▸ **Extracted records**:
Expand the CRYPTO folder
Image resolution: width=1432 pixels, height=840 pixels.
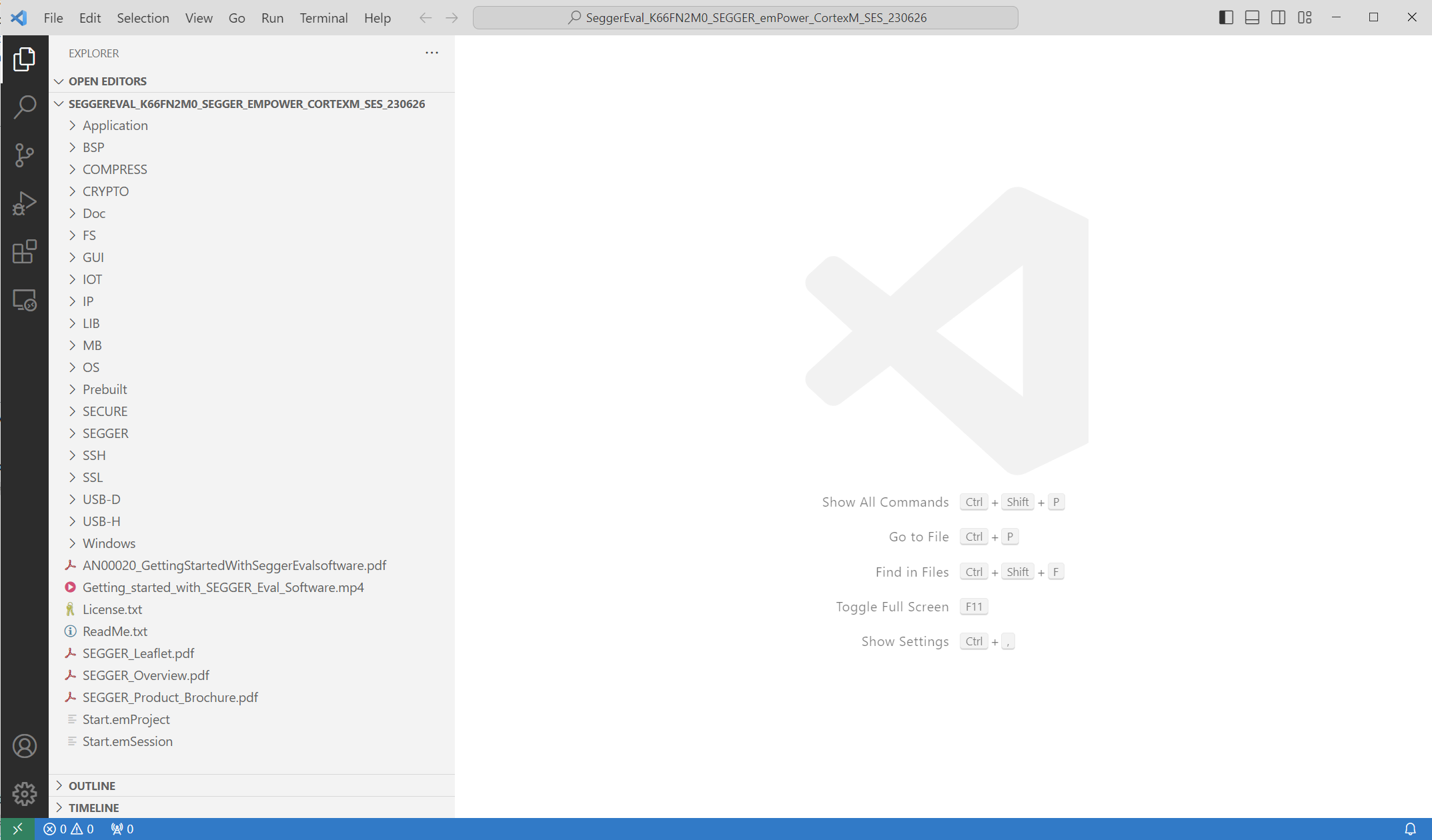point(105,191)

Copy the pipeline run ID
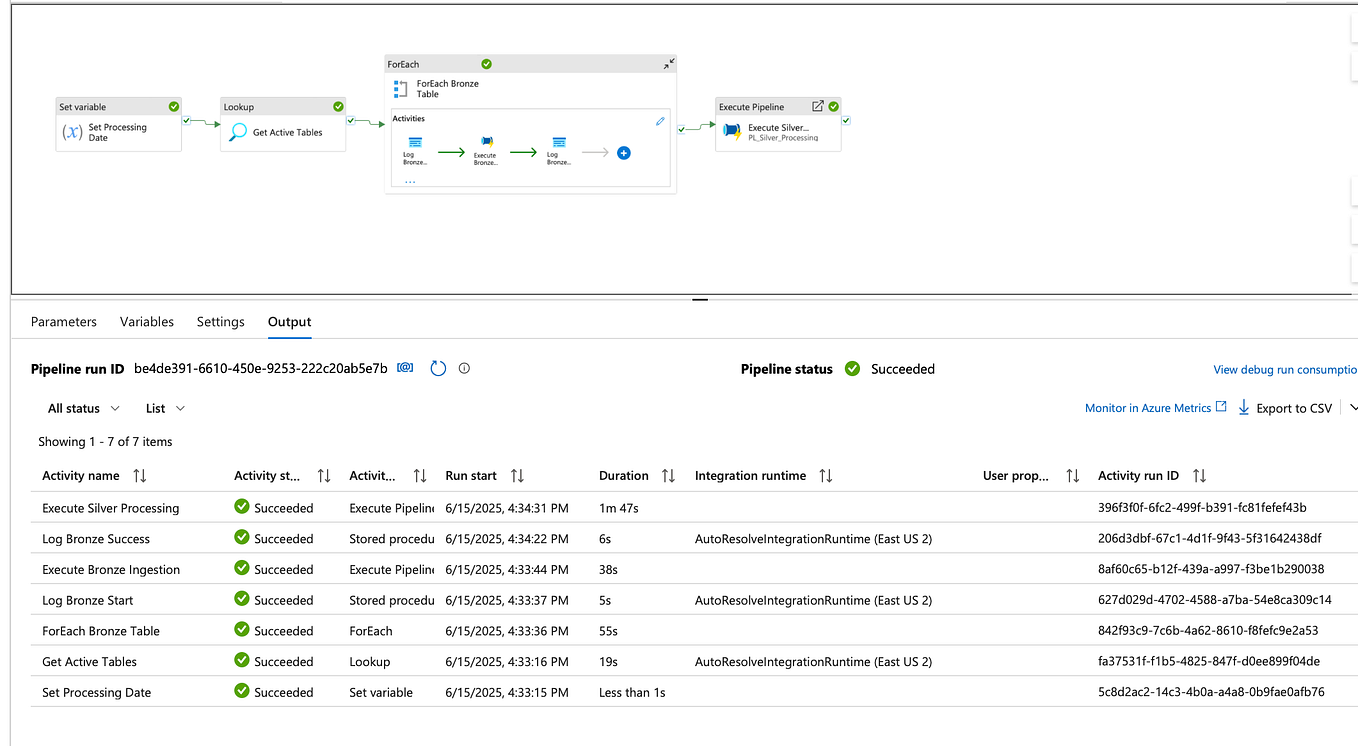[x=404, y=367]
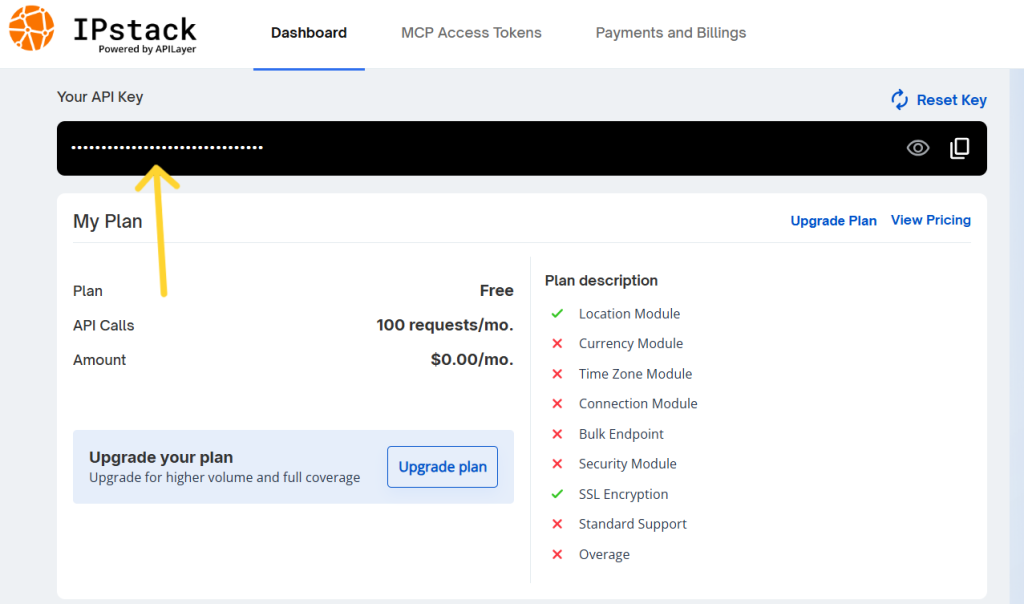Click red cross beside Currency Module
Image resolution: width=1024 pixels, height=604 pixels.
(x=557, y=343)
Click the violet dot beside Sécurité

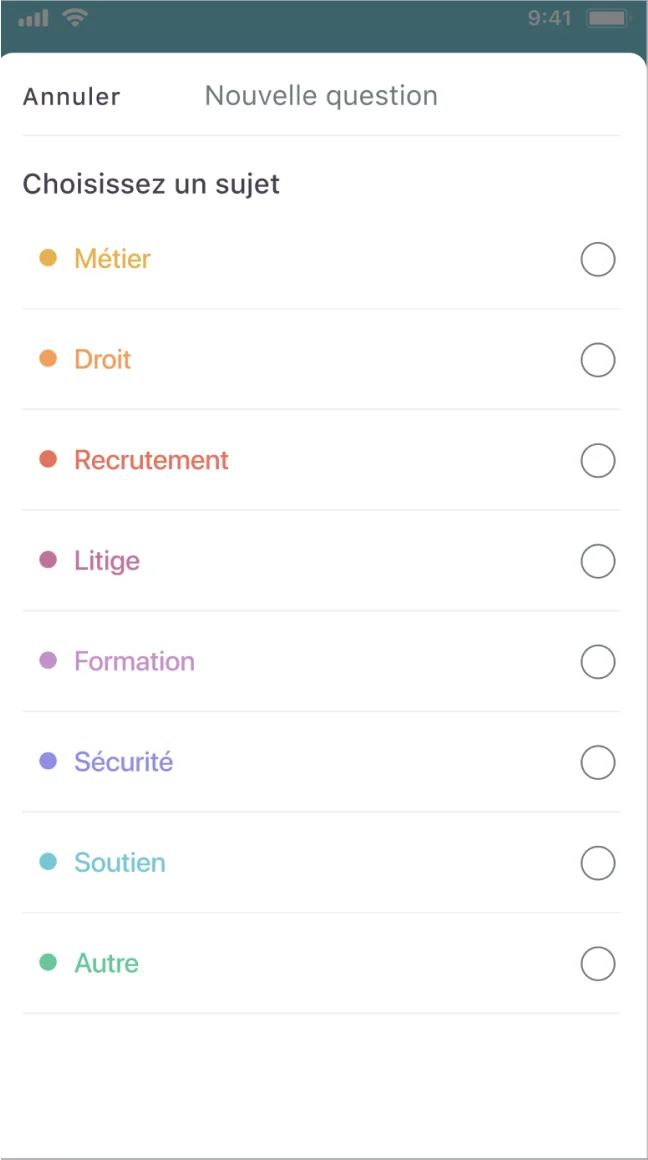click(x=50, y=762)
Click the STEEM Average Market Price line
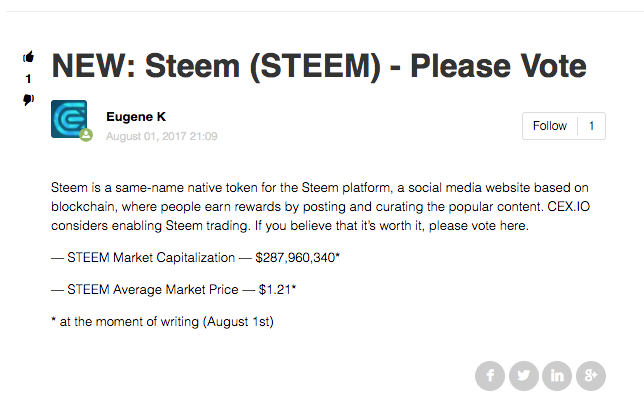Screen dimensions: 644x420 pyautogui.click(x=173, y=290)
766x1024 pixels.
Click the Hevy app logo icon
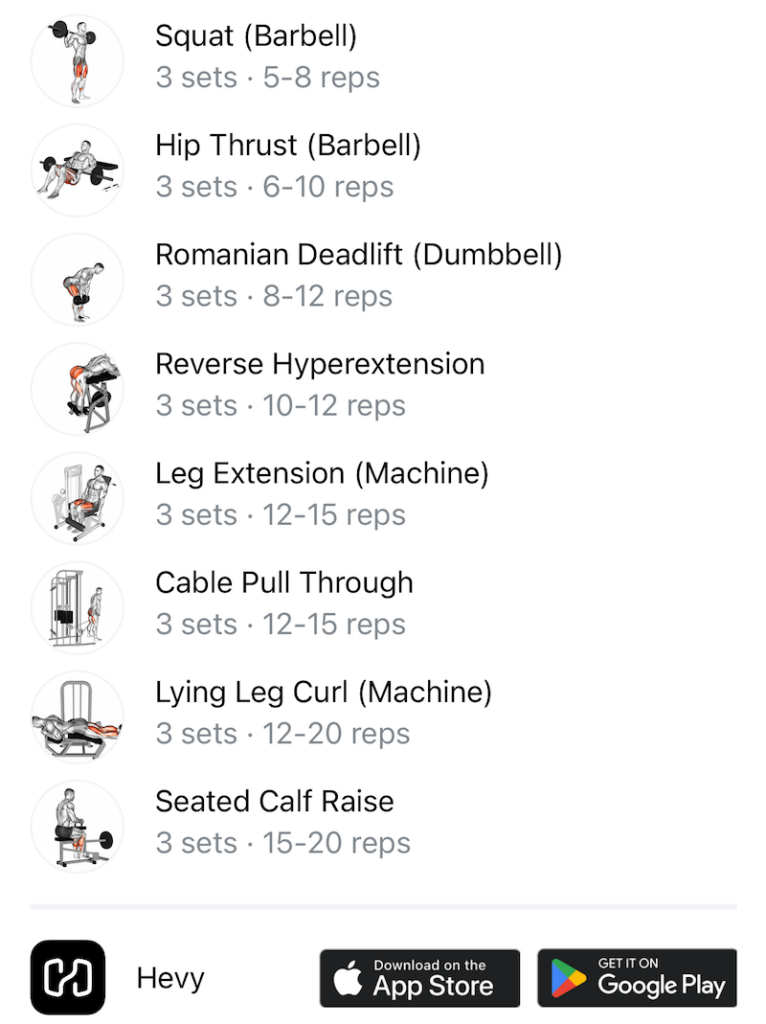pos(68,977)
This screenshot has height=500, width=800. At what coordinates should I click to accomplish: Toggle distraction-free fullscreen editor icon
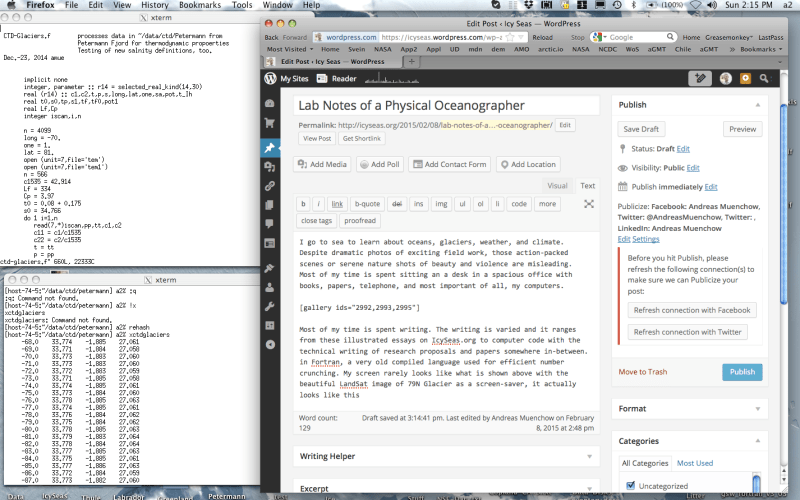[588, 204]
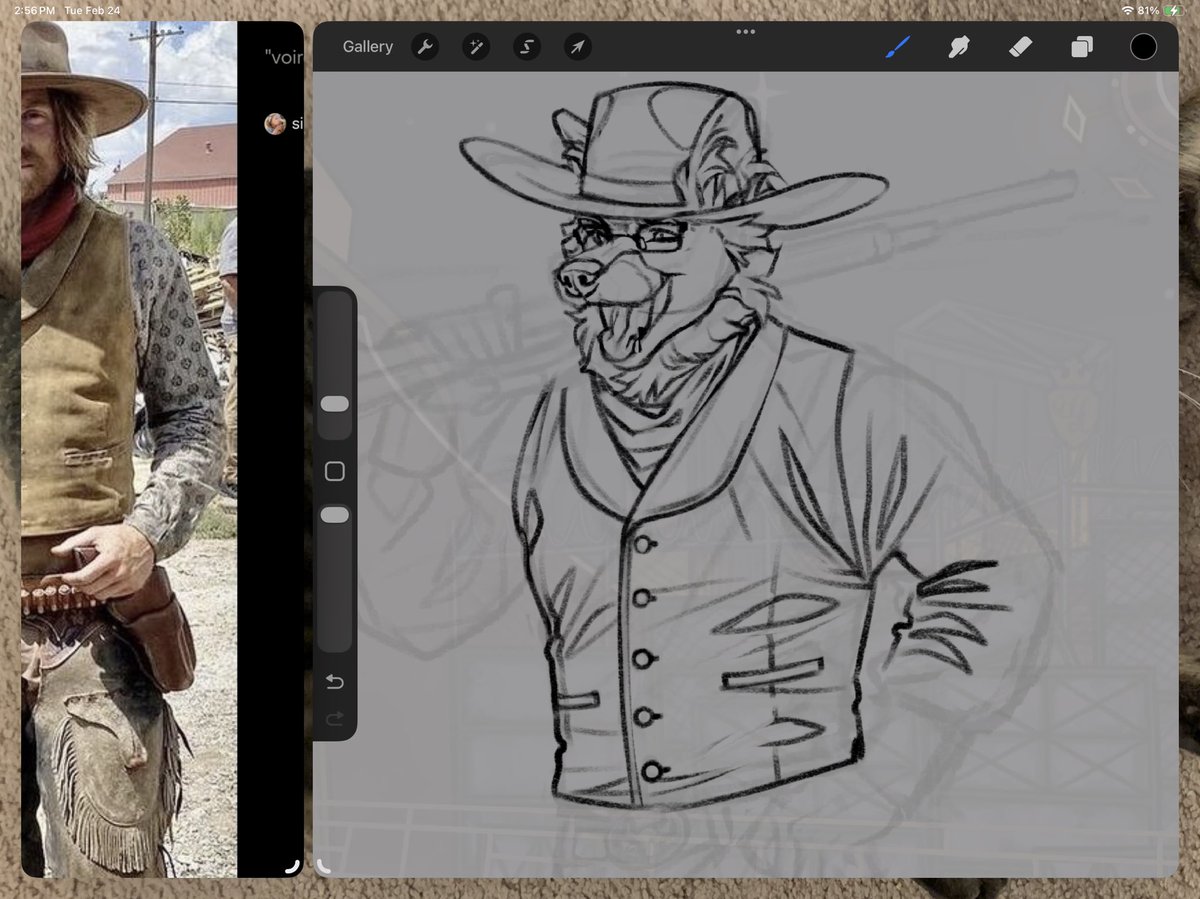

▸ **Do this**:
Copy out the text of every item above word for word, leaving out the pictures.

▸ **Worked solution**:
Expand the CRYPTO folder
Image resolution: width=1432 pixels, height=840 pixels.
point(105,191)

Copy the pipeline run ID
[x=404, y=367]
Click red cross beside Currency Module
Image resolution: width=1024 pixels, height=604 pixels.
(x=557, y=343)
Click the violet dot beside Sécurité

click(x=50, y=762)
Click the STEEM Average Market Price line
Screen dimensions: 644x420 pyautogui.click(x=173, y=290)
766x1024 pixels.
Click the Hevy app logo icon
pos(68,977)
This screenshot has height=500, width=800. At what coordinates should I click to accomplish: Toggle distraction-free fullscreen editor icon
[588, 204]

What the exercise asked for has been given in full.